2018'in Mayıs ayında imar affı ile ilgili son kez düzenleme yapıldı. Seçimlerden bir ay önce müjdesi verilen imar affı ile mevzuata aykırı olarak yapılan yapılar yasal statüye kavuşturuldu. Bu imar affı kapsamında 31 Aralık 2017 tarihinden önce yapılan tüm yapılar bu kapsam altına alındı. Çevre ve Şehircilik Bakanı Murat Kurum; 26 Haziran 2019’da yaptığı açıklamada; ‘Bugüne kadar imar barışına 10 milyon 250 bin vatandaşımız başvurdu’ dedi.

BBP Genel Başkanı Mustafa Destici,11 Ekim 2022’de bu konuda TBMM Başkanlığı'na kanun teklifi sundu.

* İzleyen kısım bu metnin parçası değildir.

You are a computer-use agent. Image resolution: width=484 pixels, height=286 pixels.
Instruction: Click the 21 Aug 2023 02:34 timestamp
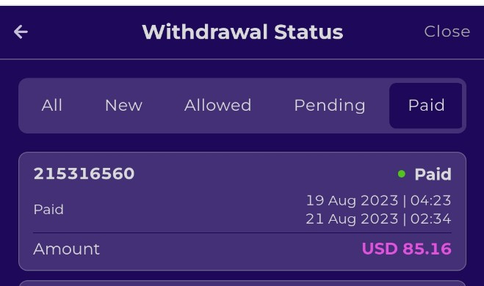[378, 219]
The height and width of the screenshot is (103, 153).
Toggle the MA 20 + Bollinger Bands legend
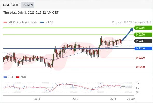pos(20,22)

Destici; barınma ihtiyaçlarını karşılamak üzere özel mülkiyetler üzerine yapılmış ve yapı kayıt belgesi alınmış, bir kısım yapı kayıt belgesi iptal olmuş ve iptal olma aşamasında olan yapılar, kamu zararı, iskan ve imar yönünden incelenmek sureti ile yapı sahiplerinin yaşadıkları mağduriyetlerin giderilmesi sağlanmalıdır’ dedi. Mustafa Destici’nin teklifi o tarihten itibaren komisyonda beklemeye alındı.

2018 yılı verilerine göre 10 şehirde 294 bin 165 yapı kayıt belgesi düzenlenerek kaçak yapılar yasal statüye kavuşturuldu.

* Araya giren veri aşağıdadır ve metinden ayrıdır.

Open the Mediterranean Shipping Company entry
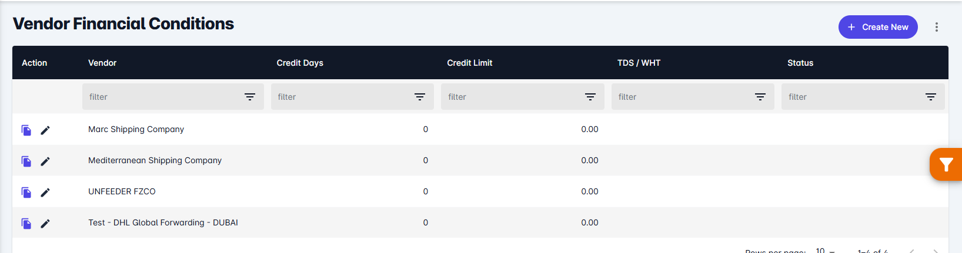This screenshot has height=253, width=962. 155,160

Doç. Dr. Binali Tercan’ın hazırladığı rapora göre;

Adana’da 59 bin 247, Hatay’da 56 bin 464, Antep'te 40 bin 224, Maraş'ta 39 bin 58, Urfa'da 25 bin 521, Malatya'da 22 bin 229, Osmaniye'de 21 bin 107, Diyarbakır'da 15 bin 713, Adıyaman'da 10 bin 629, Kilis'te 4 bin 897 kişi imar affından yararlandı.

Komplo teorileri üzerinden akıl yürütme yapamayız fakat imar affından faydalanan konutların bugünkü enkaz durumu bizleri gerçekler ile yüzleştiriyor.

Yedi imar affı ile toplumsal adalet duygusu zedelendi, imar ile ilgili çalışma yapan kurumlara güven azaldı. Söz konusu aflar, nasıl olsa af gelir anlayışını besleyerek bu anlayışı meşrulaştırdı.

Bu anlayışın sonucu olarak; 

Kısa vadeli siyasi kazanımlar için çıkarılan aflar, uzun vadede yıkım, gözyaşı ve toplumsal trajedi olarak bu coğrafyaya geri döndü.

Nihat Hatipoğlu’nun söylediği gibi ‘Bunu kader ile ifade etmeyeceğiz. Bilim adamlarının sözü bizim için dini emir gibidir’. Eğer bilim insanlarının sözünü dikkate almayıp siyasi kazanımlar için mevzuata uygun olarak yapılmayan yapılara göz yummaya devam edersek bu topraklardan acı ve gözyaşı eksik olmayacaktır.